The parish history also records that the adjoining school was opened in 1962, run by the affectionately remembered Sisters of the Cross and Passion.

The head was Sister Siobhan, from whom young teachers would claim that they learned more in three days than in two years in college. Sr Giovanni was an assiduous visitor, Sr Gabriel an elderly nun who’d still walk miles to take communion to the sick.

Sr Geraldine was among the first to drive – breakdowns frequent, it’s recorded, burned-out clutches a speciality.

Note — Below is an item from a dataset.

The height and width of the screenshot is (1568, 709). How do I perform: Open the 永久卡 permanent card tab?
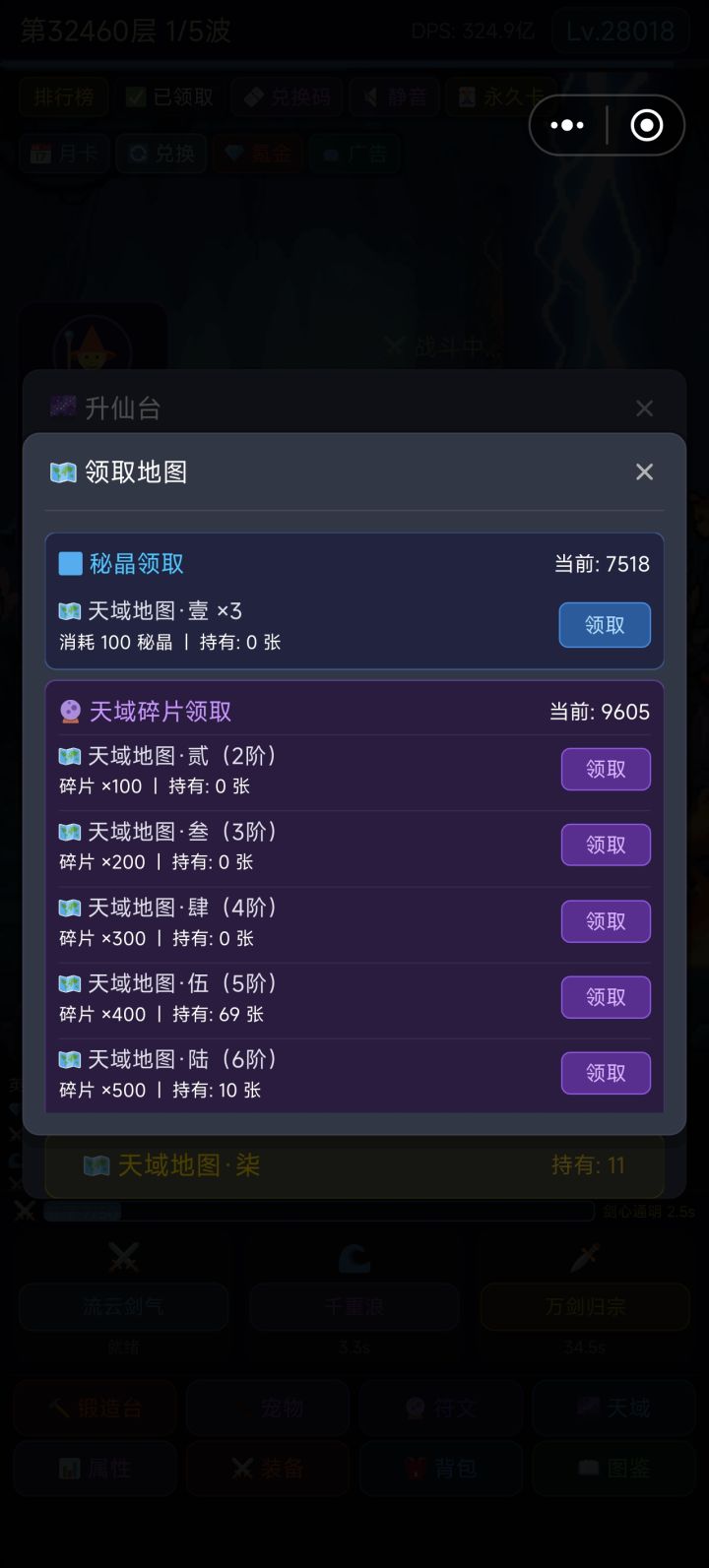[502, 96]
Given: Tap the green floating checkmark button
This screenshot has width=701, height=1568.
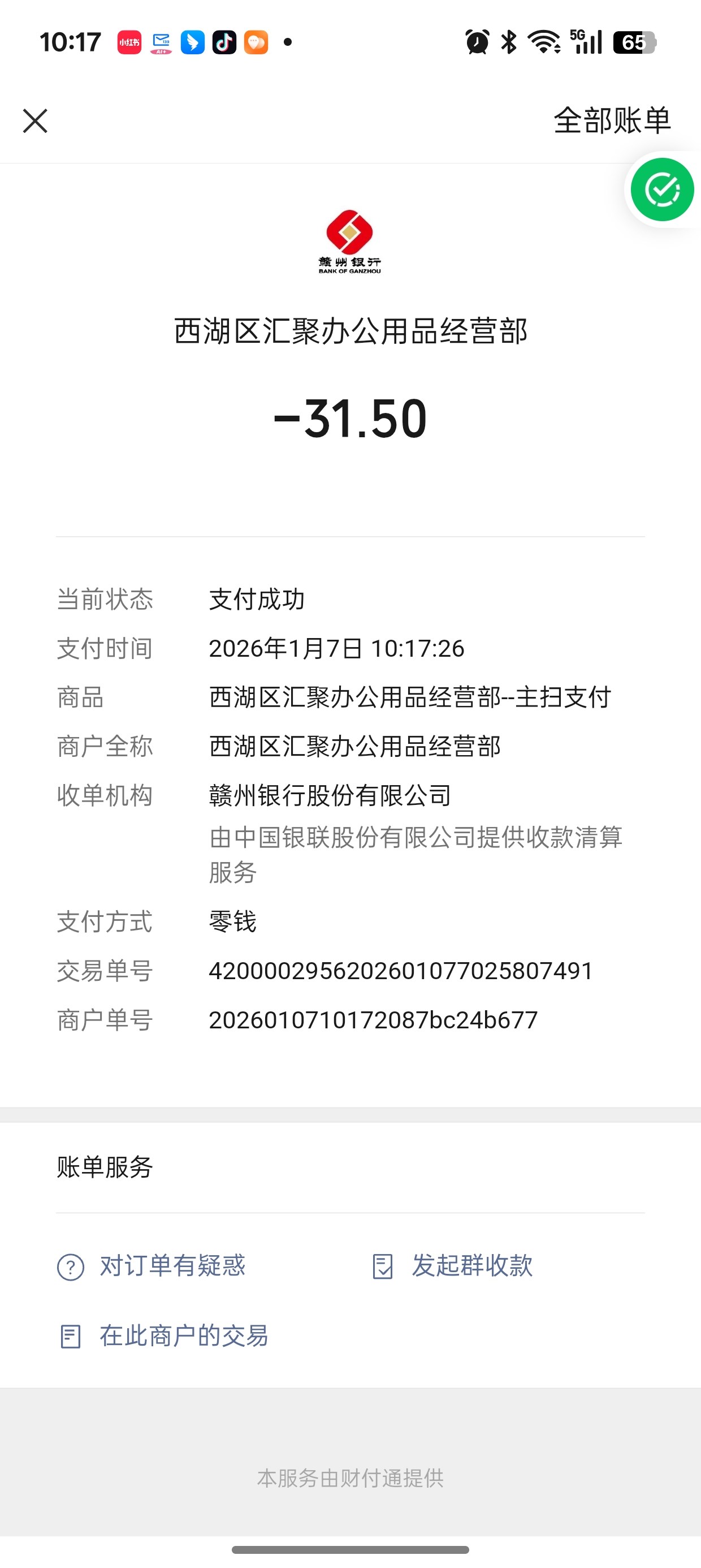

The convent closed in 1995.

St Joseph’s school opened in 1968, a granite chapel added to the hall in 1984. Fr Campion now has charge of both churches, a total weekly mass attendance of around 400.

“I repeatedly tell them that though I have been in larger and wealthier parishes in the diocese,” he says, “I’ve never been in one more generous.”

FATHER Harry Ryan, parish priest for 20 years, and Fr Paddy Kennedy, at St Joseph’s for 12 years, are also back for the celebration.

The church looks light and lovely.

Bishop Seamus Cunningham speaks in his introduction of the “heresy of activity” – “there’s not just material poverty, there’s spiritual and psychological poverty, too”

– and in his closing remarks of the need to let go. “In this day and age we will sometimes have to accept change. There’s no point in getting uptight and upset about it.”

He also tells a story that involves a bundle of pound notes. It must be quite an old story.

Fr Michael, for nine years dean of Newcastle Cathedral, repeats his thanks for his flock’s munificence.

“It’s second to none in its generosity.”

Bishop Seamus clearly appreciates the affection in which the parish priest is held, plays his cards right.

“I think we’ll leave him here for a while,” he says.

On a great morning on the town, it brings the warmest applause of all.